Icon View Thread

The following is the text of the current message along with any replies.
Messages 1 to 2 of 2 total
Thread Anyone have clever ways of getting word count of text-field data?
Tue, May 25 2021 10:40 AMPermanent Link

Adam Brett

Orixa Systems

I have CLOB data holding plain text, and I want to get back Word Count on the fields.

I can estimate (find the length of the CLOB and divide by some number for the average length of a word) but it would be great to be reasonably accurate.

I would love to do it with SQL, so I can return a dataset with the Text and the WordCount as fields.
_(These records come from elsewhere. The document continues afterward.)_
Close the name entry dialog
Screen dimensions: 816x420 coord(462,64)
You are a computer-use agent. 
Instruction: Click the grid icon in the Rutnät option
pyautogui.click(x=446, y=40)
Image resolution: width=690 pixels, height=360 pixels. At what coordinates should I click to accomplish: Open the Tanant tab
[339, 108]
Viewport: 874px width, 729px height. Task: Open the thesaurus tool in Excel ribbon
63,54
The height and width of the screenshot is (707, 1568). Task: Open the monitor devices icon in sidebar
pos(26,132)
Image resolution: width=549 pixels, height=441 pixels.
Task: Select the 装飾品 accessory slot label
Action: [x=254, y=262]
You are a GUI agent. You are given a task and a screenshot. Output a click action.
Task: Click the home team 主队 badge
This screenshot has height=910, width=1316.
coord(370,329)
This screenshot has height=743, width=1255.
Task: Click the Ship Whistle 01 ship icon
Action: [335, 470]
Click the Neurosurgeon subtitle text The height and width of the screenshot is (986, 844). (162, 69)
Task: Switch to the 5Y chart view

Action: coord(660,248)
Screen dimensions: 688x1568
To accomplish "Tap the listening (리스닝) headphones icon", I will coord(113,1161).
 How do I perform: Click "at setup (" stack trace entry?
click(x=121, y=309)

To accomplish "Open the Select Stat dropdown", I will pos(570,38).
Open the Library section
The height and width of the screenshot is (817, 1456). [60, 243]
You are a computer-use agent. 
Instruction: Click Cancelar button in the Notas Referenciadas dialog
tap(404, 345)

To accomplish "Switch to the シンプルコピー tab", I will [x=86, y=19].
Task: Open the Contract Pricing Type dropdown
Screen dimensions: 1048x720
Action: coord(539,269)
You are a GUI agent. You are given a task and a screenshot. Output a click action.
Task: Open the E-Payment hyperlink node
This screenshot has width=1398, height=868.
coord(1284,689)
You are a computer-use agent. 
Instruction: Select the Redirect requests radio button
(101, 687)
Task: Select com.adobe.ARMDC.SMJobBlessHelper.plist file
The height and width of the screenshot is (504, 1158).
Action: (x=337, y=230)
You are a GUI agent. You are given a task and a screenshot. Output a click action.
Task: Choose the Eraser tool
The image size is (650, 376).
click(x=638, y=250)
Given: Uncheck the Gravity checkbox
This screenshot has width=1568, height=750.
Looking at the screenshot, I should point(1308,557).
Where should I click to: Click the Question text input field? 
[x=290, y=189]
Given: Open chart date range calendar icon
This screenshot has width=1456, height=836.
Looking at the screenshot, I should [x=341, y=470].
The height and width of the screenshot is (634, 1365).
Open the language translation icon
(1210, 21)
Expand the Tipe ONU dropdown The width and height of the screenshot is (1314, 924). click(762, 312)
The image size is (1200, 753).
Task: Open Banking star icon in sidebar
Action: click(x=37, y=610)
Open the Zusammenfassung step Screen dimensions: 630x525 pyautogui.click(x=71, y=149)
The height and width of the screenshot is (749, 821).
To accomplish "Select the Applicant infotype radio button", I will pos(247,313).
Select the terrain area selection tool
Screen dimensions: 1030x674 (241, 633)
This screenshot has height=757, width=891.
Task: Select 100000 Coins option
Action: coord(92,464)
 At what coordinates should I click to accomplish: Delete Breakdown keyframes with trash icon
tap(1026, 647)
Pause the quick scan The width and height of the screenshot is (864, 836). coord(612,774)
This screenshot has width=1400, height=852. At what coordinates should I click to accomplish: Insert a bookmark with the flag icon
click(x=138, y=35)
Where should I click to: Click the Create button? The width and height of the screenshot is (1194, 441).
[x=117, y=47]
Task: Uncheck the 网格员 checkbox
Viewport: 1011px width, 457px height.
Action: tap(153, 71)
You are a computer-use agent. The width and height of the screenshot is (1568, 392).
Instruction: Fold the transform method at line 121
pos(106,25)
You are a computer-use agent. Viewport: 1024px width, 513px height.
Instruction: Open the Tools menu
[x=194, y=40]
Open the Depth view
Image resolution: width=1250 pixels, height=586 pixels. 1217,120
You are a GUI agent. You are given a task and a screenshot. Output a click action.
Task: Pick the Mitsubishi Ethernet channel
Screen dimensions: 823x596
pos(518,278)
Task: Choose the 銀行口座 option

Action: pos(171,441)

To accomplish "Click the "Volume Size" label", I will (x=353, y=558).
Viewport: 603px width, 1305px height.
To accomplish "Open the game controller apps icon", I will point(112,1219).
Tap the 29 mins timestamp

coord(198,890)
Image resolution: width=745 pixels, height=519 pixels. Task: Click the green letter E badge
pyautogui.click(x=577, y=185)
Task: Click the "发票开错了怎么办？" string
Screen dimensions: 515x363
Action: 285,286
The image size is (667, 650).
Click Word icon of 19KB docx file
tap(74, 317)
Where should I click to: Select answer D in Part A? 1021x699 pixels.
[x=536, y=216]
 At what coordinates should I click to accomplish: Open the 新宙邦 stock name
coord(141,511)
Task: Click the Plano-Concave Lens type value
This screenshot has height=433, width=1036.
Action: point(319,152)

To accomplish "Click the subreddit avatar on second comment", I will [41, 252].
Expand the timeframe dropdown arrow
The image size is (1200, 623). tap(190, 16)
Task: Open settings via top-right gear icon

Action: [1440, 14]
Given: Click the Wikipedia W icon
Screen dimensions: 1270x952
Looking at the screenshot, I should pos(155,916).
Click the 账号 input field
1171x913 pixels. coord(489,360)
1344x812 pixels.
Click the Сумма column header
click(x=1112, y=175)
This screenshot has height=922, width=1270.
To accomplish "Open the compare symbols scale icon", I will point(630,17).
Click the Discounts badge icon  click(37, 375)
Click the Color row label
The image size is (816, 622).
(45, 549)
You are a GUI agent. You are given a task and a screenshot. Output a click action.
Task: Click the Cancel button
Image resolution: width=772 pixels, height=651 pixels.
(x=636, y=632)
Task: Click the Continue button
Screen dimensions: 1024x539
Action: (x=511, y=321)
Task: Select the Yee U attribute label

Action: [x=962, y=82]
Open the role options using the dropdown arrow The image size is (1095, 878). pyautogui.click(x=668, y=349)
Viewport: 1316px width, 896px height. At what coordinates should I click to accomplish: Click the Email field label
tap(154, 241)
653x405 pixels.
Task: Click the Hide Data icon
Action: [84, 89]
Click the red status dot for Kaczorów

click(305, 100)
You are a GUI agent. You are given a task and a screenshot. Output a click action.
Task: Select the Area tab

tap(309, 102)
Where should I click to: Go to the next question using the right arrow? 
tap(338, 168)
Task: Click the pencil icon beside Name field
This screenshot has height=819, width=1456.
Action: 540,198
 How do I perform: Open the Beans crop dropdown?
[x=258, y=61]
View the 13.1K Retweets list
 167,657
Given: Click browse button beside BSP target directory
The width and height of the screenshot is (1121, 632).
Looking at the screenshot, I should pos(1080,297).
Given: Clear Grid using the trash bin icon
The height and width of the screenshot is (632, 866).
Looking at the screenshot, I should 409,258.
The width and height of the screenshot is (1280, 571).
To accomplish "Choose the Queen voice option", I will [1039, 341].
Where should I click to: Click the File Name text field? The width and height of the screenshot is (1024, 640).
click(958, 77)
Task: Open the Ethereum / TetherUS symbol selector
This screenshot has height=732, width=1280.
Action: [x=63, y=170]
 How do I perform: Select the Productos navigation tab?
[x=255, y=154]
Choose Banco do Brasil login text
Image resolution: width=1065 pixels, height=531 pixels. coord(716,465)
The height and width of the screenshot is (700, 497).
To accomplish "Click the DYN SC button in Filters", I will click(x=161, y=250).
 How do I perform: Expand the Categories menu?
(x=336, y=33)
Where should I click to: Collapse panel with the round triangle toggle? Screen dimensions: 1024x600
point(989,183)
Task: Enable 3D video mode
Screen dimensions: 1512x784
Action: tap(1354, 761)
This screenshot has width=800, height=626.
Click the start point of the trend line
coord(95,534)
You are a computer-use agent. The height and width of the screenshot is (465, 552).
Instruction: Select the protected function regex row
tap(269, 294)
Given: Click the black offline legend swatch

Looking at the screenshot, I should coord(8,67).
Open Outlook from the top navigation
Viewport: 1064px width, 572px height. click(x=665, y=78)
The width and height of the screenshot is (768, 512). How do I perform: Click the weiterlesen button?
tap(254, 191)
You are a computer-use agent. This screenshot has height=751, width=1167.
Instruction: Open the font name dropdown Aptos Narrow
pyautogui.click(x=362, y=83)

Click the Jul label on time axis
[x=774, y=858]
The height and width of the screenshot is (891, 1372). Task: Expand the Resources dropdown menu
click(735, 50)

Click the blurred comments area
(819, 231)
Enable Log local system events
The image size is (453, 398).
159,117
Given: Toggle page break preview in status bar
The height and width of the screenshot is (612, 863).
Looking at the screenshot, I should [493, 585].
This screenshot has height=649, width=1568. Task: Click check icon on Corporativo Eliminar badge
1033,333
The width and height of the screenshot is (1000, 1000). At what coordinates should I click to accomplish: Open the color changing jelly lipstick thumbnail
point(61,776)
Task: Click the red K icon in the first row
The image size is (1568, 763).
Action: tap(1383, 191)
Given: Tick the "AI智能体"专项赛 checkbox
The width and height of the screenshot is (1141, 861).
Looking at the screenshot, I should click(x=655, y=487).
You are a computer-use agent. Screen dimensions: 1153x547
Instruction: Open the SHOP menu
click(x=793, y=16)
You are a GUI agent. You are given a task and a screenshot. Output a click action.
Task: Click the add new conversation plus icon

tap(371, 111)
This would mean I can use it anywhere, inside a Delphi App or in an ODBC client.

If I could COMPUTE it so that the field was permanently available that would be ideal.

I don't see a SQL command in EDB to do anything like this.

... I can also foresee a situation where the users want to do the same with HTML or RTF data, it would be great to be ahead of the curve, and write something that could deal with many of the words in the document being tags or decorations.
Wed, May 26 2021 2:12 AMPermanent Link

Roy Lambert

NLH Associates

Team Elevate Team Elevate

Adam


The only way to do it accurately is to split the document into words and count them. Have a look at the my word generator module in the extensions newsgroup. It will generate a word list for you. It may need a bit of tweaking for your exact needs. As a hint if you buy MSWord from Mike Skolnik (scalabium.com) you can handle PDF, Word and other formats as well. I'd also recommend using a real column to store the count since generating word counts does take time.

Roy Lambert
Image